The recent death of former international footballer Paraskevas Antzas at the age of 49 has drawn renewed attention to Amyotrophic Lateral Sclerosis (ALS), a severe neurodegenerative disease that currently has no cure.

ALS, also known as Motor Neuron Disease, is a progressive neurological condition that affects the nerve cells responsible for controlling voluntary muscle movements. As these motor neurons gradually deteriorate, they lose the ability to transmit signals to muscles, leading to weakness, muscle wasting and increasing physical disability.

What Is ALS?

ALS primarily targets motor neurons, the specialized nerve cells that control movements such as walking, speaking, swallowing and breathing. As the disease progresses, muscles weaken and gradually lose function.

While ALS can severely affect physical abilities, cognitive functions are generally preserved in most patients.

There are two main forms of the disease:

• Sporadic ALS, the most common type, accounting for approximately 90% to 95% of cases and occurring without a clear inherited cause.
• Familial ALS, an inherited form of the disease that represents around 5% to 10% of cases and is passed through families.

Although the exact cause remains unclear, factors such as genetic predisposition, environmental exposure and age are believed to contribute to the development of the disease.

Early Signs and Symptoms

One of the challenges of ALS is that its initial symptoms are often subtle, making early diagnosis difficult.

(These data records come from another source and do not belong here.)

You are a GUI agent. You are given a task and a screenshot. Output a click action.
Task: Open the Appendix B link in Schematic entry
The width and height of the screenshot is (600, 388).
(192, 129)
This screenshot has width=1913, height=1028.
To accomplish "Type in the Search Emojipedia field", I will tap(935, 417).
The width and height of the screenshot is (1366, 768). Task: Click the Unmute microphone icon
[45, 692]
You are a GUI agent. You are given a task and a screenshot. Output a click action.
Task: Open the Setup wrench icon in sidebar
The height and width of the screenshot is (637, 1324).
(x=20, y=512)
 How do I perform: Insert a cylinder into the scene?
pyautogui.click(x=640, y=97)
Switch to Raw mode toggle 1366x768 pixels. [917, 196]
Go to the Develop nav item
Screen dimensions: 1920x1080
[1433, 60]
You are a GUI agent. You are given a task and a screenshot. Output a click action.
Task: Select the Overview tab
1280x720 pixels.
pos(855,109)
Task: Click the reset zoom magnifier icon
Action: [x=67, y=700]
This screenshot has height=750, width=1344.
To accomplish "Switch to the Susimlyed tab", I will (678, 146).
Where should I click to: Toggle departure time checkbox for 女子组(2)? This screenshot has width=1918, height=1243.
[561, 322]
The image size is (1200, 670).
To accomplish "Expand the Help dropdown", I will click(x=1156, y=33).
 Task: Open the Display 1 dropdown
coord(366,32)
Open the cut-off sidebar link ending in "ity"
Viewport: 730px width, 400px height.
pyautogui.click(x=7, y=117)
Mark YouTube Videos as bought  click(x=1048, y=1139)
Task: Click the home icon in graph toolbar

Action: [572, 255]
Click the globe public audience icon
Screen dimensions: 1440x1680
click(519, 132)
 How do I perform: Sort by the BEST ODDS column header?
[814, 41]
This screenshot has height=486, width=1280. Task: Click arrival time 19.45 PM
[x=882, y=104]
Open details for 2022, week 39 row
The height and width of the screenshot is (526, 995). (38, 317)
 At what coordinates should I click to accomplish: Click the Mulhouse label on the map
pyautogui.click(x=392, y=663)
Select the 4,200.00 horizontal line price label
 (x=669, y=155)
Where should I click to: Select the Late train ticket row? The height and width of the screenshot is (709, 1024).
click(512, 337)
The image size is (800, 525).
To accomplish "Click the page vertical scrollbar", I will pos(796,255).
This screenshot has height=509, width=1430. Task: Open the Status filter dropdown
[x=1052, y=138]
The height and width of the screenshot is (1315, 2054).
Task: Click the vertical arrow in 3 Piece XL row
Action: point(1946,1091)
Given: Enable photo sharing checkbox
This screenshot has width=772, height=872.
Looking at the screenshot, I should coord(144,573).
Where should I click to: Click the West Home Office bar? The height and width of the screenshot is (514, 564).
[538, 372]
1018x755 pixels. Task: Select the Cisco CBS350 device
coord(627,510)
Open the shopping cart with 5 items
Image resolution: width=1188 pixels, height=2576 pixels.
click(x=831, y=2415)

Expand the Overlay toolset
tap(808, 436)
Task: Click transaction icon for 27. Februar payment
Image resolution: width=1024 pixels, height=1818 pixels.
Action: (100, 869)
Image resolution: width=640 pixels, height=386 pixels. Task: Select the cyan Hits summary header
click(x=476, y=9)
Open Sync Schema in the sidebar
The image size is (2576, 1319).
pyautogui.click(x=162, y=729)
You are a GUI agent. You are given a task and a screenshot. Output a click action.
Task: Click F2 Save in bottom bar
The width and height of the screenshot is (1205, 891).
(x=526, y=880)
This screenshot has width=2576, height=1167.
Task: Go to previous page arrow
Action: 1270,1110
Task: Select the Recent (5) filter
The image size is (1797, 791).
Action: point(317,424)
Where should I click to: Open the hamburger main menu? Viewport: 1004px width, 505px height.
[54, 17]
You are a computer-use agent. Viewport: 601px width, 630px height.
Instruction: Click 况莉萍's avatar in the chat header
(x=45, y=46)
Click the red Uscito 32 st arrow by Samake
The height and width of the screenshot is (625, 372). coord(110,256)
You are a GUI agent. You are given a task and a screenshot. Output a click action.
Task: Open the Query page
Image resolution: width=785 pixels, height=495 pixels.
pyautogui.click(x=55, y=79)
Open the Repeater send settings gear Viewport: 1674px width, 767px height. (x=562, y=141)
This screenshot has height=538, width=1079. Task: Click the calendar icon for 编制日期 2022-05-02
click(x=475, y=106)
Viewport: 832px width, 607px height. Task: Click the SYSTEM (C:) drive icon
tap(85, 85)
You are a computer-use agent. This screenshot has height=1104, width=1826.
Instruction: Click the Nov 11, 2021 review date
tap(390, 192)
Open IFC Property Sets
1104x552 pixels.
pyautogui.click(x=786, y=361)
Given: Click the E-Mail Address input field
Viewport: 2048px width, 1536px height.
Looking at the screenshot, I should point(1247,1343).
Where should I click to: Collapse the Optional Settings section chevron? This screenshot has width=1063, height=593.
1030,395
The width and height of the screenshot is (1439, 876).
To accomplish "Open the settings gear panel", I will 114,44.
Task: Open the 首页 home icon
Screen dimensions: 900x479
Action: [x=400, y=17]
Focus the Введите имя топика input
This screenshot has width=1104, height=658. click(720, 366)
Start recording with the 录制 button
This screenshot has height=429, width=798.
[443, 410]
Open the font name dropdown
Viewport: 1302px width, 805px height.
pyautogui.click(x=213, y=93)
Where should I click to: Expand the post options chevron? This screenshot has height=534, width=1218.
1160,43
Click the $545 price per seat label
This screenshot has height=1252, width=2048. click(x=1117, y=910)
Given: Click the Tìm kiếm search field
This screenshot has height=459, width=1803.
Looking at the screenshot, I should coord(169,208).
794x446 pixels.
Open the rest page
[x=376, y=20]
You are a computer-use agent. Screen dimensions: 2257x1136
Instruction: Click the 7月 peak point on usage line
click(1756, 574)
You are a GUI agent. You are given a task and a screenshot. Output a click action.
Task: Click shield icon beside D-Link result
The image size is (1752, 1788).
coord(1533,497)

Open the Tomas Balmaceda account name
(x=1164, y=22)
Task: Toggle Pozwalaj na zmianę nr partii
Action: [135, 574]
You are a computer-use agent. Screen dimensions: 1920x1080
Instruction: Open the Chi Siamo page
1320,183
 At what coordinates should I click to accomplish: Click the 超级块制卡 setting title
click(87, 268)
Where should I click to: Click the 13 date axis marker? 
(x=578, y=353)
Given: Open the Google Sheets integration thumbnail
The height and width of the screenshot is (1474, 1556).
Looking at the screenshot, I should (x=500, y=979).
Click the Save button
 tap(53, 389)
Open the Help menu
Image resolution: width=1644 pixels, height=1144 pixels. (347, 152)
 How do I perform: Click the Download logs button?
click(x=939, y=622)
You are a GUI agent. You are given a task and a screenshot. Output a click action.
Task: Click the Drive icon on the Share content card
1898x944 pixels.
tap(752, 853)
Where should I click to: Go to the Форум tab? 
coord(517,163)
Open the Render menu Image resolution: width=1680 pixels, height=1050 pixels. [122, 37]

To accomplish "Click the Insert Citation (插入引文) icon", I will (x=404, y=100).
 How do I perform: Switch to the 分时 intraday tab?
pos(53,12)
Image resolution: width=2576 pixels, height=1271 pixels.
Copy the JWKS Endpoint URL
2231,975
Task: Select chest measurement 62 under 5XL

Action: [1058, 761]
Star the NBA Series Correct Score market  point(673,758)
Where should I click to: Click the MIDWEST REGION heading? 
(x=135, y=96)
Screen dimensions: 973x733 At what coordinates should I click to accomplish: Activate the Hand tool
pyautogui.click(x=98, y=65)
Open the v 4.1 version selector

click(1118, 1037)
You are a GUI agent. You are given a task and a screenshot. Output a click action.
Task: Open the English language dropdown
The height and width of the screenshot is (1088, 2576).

Common early signs include:

• Muscle weakness in the limbs, hands or muscles involved in speech and swallowing
• Muscle twitching and involuntary movements, particularly in the arms and legs
• Difficulty performing precise movements, such as buttoning clothes or turning a key
• Changes in speech, including slurred speech or hoarseness
• Muscle cramps and stiffness that worsen over time

In many cases, symptoms begin in a single limb before gradually spreading to other parts of the body.

How the Disease Progresses

ALS generally advances through four stages, with symptoms becoming increasingly severe over time.

Early Stage: Patients experience mild muscle weakness and occasional cramps while remaining largely independent in daily activities.

Middle Stage: Muscle weakness becomes more pronounced and spreads throughout the body. Mobility declines, and patients may require walking aids. Difficulties with speaking and swallowing often emerge.

Advanced Stage: Extensive paralysis and significant loss of mobility develop. Breathing and nutrition frequently require medical support, while communication becomes increasingly challenging.

End Stage: Patients become fully dependent on caregivers. Respiratory failure is the leading cause of death, and palliative care plays a central role in maintaining comfort and quality of life.

Life Expectancy and Available Treatments

The average life expectancy following an ALS diagnosis is between three and five years, although progression can vary significantly from one individual to another.

While there is no definitive cure, medications such as riluzole and edaravone may help slow disease progression. Physiotherapy, supportive medical care and assistive technologies can also improve quality of life and help patients maintain independence for as long as possible.

Understanding the Challenges

ALS remains one of the most serious neurodegenerative disorders, requiring continuous medical support and care. Greater awareness of its symptoms, stages and progression can help patients, caregivers and families better prepare for the challenges associated with the disease while ensuring access to appropriate treatment and support services.